▶ [Exercise material]:
[Start of Attachment]
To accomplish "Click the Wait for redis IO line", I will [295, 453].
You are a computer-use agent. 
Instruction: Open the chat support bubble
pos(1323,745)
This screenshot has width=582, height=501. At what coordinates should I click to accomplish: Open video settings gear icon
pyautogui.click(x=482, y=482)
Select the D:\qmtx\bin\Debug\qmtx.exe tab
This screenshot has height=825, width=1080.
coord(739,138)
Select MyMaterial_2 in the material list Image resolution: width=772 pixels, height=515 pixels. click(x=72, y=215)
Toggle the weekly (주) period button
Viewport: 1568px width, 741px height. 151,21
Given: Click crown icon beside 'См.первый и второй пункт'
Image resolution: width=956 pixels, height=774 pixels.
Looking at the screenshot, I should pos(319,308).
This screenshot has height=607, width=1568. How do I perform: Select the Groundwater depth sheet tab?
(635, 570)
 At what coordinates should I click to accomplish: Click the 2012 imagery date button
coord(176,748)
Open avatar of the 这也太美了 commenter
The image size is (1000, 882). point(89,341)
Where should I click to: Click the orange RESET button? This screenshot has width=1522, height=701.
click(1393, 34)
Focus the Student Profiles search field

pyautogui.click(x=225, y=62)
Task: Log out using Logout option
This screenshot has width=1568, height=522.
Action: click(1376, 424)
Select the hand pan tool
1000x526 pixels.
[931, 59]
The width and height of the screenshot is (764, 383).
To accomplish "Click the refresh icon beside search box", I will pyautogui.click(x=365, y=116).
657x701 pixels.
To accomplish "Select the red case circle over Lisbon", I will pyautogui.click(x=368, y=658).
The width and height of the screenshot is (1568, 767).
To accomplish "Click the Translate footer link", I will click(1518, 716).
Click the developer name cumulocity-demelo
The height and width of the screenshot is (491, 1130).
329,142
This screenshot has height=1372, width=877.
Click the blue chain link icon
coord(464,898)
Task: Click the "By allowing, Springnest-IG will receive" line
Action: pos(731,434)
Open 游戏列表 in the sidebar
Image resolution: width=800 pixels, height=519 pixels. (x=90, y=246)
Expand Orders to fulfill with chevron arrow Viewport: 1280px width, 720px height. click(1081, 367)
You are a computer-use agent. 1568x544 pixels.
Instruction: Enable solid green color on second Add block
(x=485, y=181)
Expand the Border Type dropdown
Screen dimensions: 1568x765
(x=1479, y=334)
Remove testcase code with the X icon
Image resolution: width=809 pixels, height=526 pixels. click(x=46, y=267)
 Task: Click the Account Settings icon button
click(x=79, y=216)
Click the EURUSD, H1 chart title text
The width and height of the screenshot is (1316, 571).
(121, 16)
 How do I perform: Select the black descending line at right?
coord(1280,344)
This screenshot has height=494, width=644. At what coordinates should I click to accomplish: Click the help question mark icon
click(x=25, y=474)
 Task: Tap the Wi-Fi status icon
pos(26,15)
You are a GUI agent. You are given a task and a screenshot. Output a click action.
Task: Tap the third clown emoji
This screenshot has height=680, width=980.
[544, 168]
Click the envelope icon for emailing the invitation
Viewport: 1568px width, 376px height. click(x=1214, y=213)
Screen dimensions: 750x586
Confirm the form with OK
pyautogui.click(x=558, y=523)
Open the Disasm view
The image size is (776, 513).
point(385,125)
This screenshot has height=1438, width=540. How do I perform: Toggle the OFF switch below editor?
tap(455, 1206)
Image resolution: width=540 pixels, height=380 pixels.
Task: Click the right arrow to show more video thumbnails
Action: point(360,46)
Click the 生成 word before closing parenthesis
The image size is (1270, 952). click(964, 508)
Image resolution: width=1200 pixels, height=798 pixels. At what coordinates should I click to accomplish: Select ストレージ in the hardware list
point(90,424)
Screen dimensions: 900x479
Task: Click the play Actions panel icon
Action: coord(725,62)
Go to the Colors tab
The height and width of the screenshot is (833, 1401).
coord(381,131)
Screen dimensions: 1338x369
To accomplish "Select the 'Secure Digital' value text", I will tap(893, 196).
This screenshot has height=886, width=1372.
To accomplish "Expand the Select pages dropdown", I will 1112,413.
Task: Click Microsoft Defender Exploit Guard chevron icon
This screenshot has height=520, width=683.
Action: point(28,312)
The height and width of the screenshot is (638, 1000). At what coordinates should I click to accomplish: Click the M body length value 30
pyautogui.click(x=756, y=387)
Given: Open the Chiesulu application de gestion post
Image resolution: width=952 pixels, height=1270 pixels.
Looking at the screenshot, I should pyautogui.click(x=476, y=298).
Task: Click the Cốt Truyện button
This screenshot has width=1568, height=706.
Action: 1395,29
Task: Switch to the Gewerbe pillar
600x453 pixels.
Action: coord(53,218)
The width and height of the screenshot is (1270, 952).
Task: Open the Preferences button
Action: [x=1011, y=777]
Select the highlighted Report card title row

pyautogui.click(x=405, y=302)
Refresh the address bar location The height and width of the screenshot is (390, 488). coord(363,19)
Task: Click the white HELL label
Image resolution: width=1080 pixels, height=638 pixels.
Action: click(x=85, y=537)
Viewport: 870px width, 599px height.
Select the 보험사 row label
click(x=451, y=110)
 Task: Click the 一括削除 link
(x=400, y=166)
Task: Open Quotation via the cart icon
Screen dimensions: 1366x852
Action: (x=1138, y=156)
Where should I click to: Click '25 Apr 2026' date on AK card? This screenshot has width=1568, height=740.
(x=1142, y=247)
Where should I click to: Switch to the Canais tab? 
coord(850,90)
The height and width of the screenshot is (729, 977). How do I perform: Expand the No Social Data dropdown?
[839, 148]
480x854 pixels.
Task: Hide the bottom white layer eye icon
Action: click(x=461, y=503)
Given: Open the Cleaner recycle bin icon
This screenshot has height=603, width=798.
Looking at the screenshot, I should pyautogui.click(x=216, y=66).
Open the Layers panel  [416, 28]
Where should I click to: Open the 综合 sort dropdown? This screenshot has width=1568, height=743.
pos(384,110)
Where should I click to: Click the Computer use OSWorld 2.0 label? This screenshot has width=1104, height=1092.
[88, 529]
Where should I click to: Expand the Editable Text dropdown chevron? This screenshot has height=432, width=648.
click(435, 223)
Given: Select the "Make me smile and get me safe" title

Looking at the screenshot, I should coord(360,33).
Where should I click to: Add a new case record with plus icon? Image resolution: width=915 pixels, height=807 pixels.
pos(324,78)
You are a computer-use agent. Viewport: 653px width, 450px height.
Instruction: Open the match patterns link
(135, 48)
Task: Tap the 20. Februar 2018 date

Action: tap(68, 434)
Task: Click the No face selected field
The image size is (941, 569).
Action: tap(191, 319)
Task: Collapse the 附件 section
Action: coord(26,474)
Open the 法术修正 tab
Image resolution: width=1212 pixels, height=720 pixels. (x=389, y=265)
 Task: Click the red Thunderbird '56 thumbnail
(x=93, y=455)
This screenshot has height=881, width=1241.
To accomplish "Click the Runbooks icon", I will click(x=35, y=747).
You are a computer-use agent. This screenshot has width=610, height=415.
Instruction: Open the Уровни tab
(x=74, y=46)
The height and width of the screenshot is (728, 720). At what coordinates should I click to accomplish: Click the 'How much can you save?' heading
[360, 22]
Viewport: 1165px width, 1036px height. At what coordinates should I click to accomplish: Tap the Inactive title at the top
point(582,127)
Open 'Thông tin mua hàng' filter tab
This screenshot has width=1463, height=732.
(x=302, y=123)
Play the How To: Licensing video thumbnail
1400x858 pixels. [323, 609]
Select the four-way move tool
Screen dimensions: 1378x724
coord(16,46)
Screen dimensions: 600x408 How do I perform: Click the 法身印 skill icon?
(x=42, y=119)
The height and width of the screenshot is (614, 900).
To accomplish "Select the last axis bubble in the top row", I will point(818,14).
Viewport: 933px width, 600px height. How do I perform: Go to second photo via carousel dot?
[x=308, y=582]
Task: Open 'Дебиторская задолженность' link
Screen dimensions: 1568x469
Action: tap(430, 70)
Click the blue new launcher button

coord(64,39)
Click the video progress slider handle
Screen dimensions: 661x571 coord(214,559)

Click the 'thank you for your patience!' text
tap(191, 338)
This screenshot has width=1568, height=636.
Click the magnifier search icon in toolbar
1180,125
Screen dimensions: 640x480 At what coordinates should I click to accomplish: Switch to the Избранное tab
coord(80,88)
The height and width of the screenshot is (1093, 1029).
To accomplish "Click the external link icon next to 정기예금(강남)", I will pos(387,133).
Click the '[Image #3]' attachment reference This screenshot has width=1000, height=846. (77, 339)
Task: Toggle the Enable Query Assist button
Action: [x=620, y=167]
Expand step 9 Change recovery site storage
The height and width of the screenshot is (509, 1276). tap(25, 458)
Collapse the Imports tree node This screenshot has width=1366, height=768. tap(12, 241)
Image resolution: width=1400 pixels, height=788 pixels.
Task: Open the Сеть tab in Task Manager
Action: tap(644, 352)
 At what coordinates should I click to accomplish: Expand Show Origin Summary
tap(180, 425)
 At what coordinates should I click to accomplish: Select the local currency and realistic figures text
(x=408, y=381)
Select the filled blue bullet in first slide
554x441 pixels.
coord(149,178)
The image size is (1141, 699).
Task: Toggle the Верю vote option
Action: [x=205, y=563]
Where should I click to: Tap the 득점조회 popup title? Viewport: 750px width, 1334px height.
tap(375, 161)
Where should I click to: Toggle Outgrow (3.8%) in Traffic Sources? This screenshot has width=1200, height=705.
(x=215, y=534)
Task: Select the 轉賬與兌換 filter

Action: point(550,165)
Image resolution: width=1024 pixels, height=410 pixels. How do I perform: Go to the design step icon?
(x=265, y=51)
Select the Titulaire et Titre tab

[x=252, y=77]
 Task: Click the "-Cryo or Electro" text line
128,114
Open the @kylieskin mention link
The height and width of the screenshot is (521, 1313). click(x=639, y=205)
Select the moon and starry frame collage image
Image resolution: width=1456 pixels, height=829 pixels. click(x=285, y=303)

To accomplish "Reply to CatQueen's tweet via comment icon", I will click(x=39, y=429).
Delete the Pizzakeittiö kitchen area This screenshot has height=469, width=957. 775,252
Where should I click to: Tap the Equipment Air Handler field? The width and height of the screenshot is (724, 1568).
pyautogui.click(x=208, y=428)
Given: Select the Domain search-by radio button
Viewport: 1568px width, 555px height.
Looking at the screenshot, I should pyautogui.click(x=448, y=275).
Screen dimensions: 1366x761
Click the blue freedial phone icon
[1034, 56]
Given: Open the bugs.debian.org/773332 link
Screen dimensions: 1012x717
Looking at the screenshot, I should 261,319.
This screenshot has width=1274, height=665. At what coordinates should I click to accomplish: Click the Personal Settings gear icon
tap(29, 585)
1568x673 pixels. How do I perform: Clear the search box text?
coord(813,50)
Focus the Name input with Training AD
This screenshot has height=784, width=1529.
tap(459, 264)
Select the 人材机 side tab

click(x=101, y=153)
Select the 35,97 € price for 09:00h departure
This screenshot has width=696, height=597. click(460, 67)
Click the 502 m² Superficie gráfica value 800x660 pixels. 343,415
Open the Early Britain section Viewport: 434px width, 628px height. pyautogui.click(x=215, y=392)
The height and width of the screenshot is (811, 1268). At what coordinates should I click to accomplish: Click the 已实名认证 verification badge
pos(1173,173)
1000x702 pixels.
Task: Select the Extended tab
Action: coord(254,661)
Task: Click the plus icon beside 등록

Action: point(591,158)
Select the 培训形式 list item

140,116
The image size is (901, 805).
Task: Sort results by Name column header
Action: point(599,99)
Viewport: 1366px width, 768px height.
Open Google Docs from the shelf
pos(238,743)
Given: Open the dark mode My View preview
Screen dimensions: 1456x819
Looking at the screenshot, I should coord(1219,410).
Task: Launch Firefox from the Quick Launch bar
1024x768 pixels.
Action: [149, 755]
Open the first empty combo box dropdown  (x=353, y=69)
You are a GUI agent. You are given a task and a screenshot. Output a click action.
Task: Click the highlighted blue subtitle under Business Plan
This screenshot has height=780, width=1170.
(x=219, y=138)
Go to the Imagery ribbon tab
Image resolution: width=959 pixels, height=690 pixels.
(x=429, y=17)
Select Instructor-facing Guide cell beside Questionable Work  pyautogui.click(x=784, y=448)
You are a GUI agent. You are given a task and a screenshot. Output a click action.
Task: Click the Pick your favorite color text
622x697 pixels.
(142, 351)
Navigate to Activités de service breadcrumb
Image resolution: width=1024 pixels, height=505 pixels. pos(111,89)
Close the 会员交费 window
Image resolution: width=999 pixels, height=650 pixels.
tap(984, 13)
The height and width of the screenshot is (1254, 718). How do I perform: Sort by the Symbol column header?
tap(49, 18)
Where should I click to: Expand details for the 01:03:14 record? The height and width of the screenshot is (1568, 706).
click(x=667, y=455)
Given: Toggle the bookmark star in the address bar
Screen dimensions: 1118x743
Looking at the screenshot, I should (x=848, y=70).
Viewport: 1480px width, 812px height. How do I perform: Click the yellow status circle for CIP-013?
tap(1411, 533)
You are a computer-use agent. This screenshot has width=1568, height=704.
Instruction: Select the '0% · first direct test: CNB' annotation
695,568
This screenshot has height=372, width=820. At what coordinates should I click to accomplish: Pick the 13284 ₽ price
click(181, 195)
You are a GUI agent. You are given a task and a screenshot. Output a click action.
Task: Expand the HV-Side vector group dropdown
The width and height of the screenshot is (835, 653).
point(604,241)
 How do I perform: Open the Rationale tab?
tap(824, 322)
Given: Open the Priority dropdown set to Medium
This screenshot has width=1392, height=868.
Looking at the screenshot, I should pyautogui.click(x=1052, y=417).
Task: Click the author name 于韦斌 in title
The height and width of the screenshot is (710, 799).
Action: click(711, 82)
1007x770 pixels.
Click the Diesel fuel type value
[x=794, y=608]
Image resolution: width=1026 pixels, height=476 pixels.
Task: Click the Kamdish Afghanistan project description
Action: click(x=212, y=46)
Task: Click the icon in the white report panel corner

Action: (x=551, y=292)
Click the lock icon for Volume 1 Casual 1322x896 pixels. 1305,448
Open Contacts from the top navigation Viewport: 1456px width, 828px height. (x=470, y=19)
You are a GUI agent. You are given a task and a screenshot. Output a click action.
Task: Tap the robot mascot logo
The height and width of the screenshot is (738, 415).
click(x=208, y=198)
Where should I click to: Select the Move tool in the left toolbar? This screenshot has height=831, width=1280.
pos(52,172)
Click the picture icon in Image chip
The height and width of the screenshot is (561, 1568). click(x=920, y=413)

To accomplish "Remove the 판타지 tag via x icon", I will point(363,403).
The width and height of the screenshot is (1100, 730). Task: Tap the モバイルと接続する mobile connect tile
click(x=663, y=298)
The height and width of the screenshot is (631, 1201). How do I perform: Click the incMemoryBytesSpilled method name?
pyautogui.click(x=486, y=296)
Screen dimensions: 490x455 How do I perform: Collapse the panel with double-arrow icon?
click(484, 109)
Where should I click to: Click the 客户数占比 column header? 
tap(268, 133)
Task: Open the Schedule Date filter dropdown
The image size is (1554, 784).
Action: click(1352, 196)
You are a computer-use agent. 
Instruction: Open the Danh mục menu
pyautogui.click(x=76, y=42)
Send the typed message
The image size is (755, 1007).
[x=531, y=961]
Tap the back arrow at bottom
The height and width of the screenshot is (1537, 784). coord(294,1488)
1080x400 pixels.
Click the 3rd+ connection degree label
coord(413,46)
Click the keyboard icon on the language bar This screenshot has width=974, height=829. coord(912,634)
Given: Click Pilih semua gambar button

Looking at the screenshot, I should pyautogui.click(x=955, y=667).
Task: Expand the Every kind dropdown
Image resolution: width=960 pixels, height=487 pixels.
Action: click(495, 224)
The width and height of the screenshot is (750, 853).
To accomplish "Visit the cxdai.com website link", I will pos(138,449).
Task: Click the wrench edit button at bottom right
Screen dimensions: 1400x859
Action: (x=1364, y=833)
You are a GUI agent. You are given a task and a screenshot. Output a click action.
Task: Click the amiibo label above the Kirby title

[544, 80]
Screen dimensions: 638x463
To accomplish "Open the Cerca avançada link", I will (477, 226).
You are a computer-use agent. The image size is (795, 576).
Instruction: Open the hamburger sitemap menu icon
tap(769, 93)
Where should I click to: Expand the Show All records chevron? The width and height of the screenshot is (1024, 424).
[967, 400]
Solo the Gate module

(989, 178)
[End of Attachment]
Each line of the records with the word "address" in it is to be copied.

▶ [Solved problem]:
Refresh the address bar location The height and width of the screenshot is (390, 488). coord(363,19)
Given: Toggle the bookmark star in the address bar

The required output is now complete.